Even at that age, I was an avid reader of newspapers, so when I glanced at the Memphis Press-Scimitar on the cigar counter in my father’s drugstore in Shelby, an hour away from Money, the story caught my eye. How could it not? It had all the trappings of outrage.

I remember asking my daddy how someone could do such a thing. He said something about how Till supposedly whistled at a white woman.

“They killed her for that?” I asked.

Daddy took me aside and quietly mumbled something about how I shouldn’t worry because murder was a sin and God would punish them for what they did.

Only later did I realize that my father was really saying they would never be convicted by an all-white jury so the only hope for justice would come from God.

Not yet old enough to fully realize the power of raw racism, I still couldn’t fathom how someone could do that to anybody over a whistle.

I still can’t.

It got worse. As I walked out of the drugstore, I overheard a local farmer muttering that Till “got what was coming to him.”

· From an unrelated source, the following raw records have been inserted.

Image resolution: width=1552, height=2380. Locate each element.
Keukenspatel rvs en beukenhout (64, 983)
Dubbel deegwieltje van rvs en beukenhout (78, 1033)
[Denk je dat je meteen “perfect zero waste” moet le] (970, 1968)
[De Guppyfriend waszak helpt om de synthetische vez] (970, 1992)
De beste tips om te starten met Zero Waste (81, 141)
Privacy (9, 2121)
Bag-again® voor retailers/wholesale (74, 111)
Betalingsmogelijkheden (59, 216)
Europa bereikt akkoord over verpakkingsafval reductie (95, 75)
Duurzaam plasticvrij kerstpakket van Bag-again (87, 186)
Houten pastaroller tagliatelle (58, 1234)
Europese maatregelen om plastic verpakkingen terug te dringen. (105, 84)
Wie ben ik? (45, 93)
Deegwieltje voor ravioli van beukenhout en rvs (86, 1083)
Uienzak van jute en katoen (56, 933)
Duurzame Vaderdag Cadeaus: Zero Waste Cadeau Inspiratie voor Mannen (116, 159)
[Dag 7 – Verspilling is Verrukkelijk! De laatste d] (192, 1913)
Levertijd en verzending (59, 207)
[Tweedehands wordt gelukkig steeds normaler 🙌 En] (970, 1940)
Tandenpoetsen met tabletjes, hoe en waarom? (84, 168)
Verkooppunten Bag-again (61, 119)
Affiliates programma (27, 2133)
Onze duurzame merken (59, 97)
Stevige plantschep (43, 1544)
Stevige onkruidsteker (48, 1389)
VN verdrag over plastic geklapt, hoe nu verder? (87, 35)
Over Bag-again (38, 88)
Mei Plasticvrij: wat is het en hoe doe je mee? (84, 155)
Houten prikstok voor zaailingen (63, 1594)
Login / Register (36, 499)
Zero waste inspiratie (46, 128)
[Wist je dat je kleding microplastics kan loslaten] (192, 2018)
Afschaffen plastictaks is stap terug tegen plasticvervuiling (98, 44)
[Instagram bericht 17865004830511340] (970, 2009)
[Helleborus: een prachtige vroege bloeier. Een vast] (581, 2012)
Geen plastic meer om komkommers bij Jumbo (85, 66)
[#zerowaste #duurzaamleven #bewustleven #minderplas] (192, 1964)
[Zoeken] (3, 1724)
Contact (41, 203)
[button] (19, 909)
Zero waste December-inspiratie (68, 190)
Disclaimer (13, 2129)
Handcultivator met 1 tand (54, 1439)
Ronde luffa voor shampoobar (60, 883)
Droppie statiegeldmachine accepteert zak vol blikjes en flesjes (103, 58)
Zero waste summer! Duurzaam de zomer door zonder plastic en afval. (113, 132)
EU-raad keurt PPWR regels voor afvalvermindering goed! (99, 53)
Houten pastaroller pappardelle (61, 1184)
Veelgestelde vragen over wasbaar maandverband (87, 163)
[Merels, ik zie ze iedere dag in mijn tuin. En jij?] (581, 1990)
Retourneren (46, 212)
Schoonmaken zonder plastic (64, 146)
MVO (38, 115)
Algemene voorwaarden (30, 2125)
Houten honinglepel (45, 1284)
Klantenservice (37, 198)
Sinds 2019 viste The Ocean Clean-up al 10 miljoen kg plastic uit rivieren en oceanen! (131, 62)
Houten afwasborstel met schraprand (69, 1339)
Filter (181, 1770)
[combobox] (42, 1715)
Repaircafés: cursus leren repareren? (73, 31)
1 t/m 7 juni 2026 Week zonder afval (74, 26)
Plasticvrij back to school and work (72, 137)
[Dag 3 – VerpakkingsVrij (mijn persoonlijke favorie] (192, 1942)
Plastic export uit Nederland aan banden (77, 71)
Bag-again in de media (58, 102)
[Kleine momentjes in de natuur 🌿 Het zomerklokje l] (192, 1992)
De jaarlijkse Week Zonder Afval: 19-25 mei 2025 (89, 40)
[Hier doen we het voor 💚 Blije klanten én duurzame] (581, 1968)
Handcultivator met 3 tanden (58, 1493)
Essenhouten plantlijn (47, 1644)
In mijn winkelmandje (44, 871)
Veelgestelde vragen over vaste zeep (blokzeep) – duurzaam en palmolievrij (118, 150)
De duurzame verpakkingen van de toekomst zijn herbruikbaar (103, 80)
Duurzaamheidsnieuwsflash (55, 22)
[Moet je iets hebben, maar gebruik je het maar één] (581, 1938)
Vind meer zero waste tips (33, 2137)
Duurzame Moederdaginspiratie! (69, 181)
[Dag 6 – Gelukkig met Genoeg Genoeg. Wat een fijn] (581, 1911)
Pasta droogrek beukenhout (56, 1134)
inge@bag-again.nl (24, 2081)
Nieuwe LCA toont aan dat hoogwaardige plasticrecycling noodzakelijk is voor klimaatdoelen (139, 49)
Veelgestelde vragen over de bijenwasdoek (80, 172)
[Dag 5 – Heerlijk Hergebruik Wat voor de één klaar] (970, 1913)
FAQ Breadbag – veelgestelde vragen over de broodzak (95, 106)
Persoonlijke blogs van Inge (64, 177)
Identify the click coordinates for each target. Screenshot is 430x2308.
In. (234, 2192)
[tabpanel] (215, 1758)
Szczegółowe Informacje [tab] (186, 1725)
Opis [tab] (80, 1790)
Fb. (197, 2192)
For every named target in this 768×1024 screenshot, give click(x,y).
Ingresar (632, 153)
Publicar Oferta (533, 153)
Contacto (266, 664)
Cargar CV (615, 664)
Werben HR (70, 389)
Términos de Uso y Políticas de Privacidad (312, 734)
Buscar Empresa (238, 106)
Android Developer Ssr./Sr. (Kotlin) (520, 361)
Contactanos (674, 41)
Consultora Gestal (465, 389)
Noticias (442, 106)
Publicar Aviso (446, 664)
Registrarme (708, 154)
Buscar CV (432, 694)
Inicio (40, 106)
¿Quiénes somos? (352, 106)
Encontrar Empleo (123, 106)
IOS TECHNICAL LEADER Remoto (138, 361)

It must have been the first time I had come to grips with race and its implications. It wasn’t the last.

In high school, a friend’s mother drove a group of us to Cleveland for a Boy Scout Jamboree and I witnessed what I thought was a tragic sight. A small, thin, elderly black woman struggling under the weight of two bags of groceries was trying to cross the street but kept being driven back by traffic.

“Boy,” I said, “look at that poor black lady trying to cross the street with all that stuff.”

The woman driving the car gave me a withering glance and said, “Bill Rose, you know better than that. It’s a black woman. There are no black ladies.”

A small thing compared to the Till atrocity, but it bothered me. I instinctively understood that it was symptomatic of all the little indignities that went with segregation, indignities that amounted to a straitjacket for black people, a sort of daily smothering that, in the words of segregationists, kept them “in their place.”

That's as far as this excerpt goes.